L'Iran aurait saisi deux navires — Détroit d'Ormuz

20 Juillet, 2019, 22:07 | Auteur: Lynn Cook
  • Donald Trump a déclaré qu'un navire américain avait détruit un appareil iranien

"Ils ont alors informé l'Autorité portuaire de Hormozgan " conformément aux procédures légales ".

Le pétrolier, le Stena Impero, a été arraisonné vendredi par la force navale des Gardiens de la révolution, l'armée idéologique de la République islamique, pour "non respect du code maritime international", selon un communiqué officiel iranien. Londres avait annoncé vendredi la saisie de " deux navires " par l'Iran. Jeremy Hunt, le ministre des Affaires étrangères britannique devait assister dans la soirée à une réunion d'urgence.

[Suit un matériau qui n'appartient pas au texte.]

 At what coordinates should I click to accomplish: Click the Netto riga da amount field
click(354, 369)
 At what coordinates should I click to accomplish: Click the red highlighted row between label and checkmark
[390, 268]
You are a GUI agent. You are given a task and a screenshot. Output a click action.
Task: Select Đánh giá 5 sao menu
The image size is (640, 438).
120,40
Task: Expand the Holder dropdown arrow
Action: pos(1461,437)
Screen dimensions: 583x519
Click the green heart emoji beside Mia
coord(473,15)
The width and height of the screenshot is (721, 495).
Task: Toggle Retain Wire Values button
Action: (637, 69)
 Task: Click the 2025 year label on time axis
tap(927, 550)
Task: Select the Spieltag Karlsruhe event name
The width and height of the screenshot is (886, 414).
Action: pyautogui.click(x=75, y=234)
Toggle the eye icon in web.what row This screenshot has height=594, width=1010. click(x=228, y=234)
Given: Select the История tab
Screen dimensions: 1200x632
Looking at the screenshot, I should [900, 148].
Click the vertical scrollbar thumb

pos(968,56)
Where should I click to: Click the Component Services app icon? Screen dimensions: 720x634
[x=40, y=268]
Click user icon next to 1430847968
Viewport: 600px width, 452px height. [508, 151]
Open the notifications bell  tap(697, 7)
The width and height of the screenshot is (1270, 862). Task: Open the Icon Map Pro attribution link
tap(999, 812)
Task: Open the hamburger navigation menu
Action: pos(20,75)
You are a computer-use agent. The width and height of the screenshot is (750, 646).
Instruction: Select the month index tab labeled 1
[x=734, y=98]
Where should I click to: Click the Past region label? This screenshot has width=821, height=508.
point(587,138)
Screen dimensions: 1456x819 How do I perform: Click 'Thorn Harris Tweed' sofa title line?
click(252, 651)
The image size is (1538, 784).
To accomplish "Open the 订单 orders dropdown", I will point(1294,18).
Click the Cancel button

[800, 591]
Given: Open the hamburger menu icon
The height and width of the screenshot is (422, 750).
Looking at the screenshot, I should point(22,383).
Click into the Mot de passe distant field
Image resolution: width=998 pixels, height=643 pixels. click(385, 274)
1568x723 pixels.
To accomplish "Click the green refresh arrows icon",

Le propriétaire suédois du pétrolier battant pavillon britannique a confirmé avoir perdu le contact avec ce navire après une "attaque" dans le détroit d'Ormuz.

Le 8 mai, l'Iran annonce qu'il cessera de limiter ses réserves d'eau lourde et d'uranium enrichi, des mesures auxquelles il s'était engagé dans le cadre de l'accord international de 2015 visant à limiter son programme nucléaire.

Cette confiscation du Stena Impero intervient à peine quelques heures après que la Cour suprême de Gibraltar a décidé de prolonger de 30 jours l'immobilisation du pétrolier iranien Grace 1.

" Le Grace 1 a été (saisi) légalement dans les eaux de Gibraltar parce qu'il transportait du pétrole, en violation des sanctions de l'UE, vers la Syrie", a-t-il souligné.

Votre adresse mail est collectée par Le Parisien pour vous permettre de recevoir nos actualités et offres commerciales. Téhéran a nie cette accusation et dénonce un acte de "piraterie" envers le navire chargé de 2,1 millions de barils de brut. "Nous y répondrons au moment et à l'endroit opportuns", avait-t-il ajouté sans plus de précision. Sur son canal Telegram, l'agence semi-officielle Isna a publié une vidéo des propos d'Ali Khamenei avec ce commentaire: "La promesse du guide de la Révolution s'est réalisée aujourd'hui".

La région du Golfe et du détroit d'Ormuz, par où transite le tiers du pétrole acheminé par voie maritime sur la planète, se trouve au coeur des tensions, sur fond de bras de fer entre l'Iran et les Etats-Unis qui y ont renforcé en mai leur déploiement militaire en arguant de "menaces iraniennes" non précisées.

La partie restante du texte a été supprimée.